Hm for me it was ok, the assertions just guard against indexes out of bounds (so maybe your nTuples have some bug?) I guess they could be simplified though, to

    assert ak.all(source[idx_name] < ak.num(dest))
    assert ak.all(source[idx_name] >= 0)

or they could be removed if you want to live dangerously (and possibly have incorrect results)

jpivarski commented 3 years ago

This has been on the back of my mind for a long time (a lot of things have, actually), and I think I have a solution (in the jpivarski/SliceVarNewAxis branch, which will be merged into jpivarski/fixes-for-scipy-prep, which will be merged into main—it was a long digression).

Regular dimensions of length 1 can now be mixed with variable-length dimensions in an array used as a slice. Regular dimensions of length 1 are created by np.newaxis or None, which is the NumPy idiom for the same behavior, except that we hadn't allowed it to mix with variable-length dimensions until now. (It's changing what used to be an error into a usable idiom.)

For example, if

>>> array = ak.Array([[[ 0,  1,  2,  3,  4],
...                    [ 5,  6,  7,  8,  9],
...                    [10, 11, 12, 13, 14]],
...                   [[15, 16, 17, 18, 19],
...                    [20, 21, 22, 23, 24],
...                    [25, 26, 27, 28, 29]]])
>>> array
<Array [[[0, 1, 2, 3, 4, ... 26, 27, 28, 29]]] type='2 * var * var * int64'>

is our array and

>>> slicer = ak.Array([[3, 4], [0, 1, 2, 3]])
>>> slicer
<Array [[3, 4], [0, 1, 2, 3]] type='2 * var * int64'>

is what we're going to use to slice it, notice that the array is 2 * var * var * int64 and the slicer is 2 * var * int64. To make them compatible, we need to add a dimension to the slicer:

>>> slicer[:, np.newaxis]
<Array [[[3, 4]], [[0, 1, 2, 3]]] type='2 * 1 * var * int64'>

Now the outermost 2 matches and the innermost var matches, but we have a 1 in slicer where we have var in array. This is now legal:

>>> array[slicer[:, np.newaxis]]
<Array [[[3, 4], [8, 9, ... [25, 26, 27, 28]]] type='2 * var * var * int64'>
>>> array[slicer[:, np.newaxis]].tolist()
[[[3, 4],
  [8, 9],
  [13, 14]],
 [[15, 16, 17, 18],
  [20, 21, 22, 23],
  [25, 26, 27, 28]]]

The same applies for boolean arrays:

>>> slicer = ak.Array([[False, False, False,  True,  True],
...                    [ True,  True,  True,  True, False]])
>>> array[slicer[:, np.newaxis]]
<Array [[[3, 4], [8, 9, ... [25, 26, 27, 28]]] type='2 * var * var * int64'>
>>> array[slicer[:, np.newaxis]].tolist()
[[[3, 4],
  [8, 9],
  [13, 14]],
 [[15, 16, 17, 18],
  [20, 21, 22, 23],
  [25, 26, 27, 28]]]

I think this meets the need you described above. Anyway, I'll close the issue now and if you disagree, you can reply and I'll hear it. Or open a new issue or Discussion. Thanks!

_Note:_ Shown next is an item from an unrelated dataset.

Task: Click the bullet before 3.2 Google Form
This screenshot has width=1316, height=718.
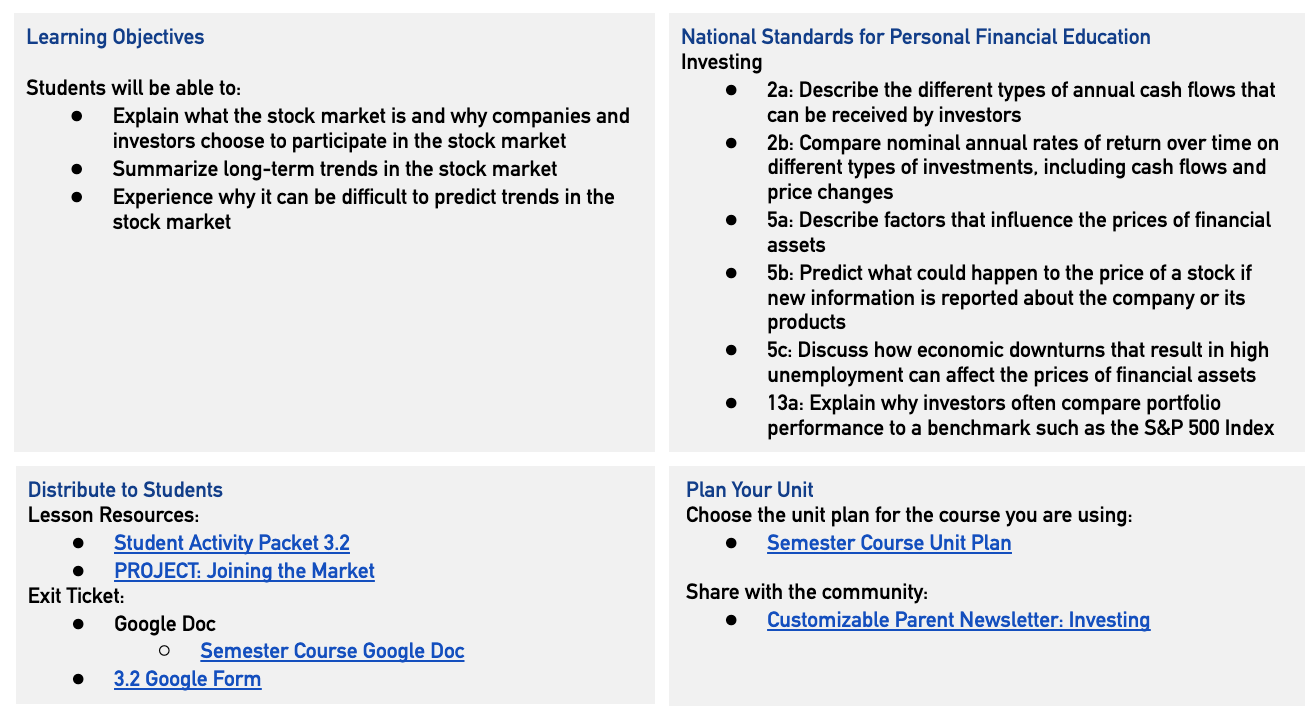Action: [78, 679]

dildick commented 3 years ago

Thanks Jim! We will give it a try.

jpivarski commented 2 years ago

See discussion #1027; this feature was ill-conceived and led to unexpected interactions. I'll be removing it in awkward>1.4.0; these slices are still possible, but we'll have to explicitly set up the slicer to fit the array to be sliced, rather than taking regular length-1 dimensions to implicitly perform this. Maybe new functions will be needed, which is what you suggested when you first opened the issue.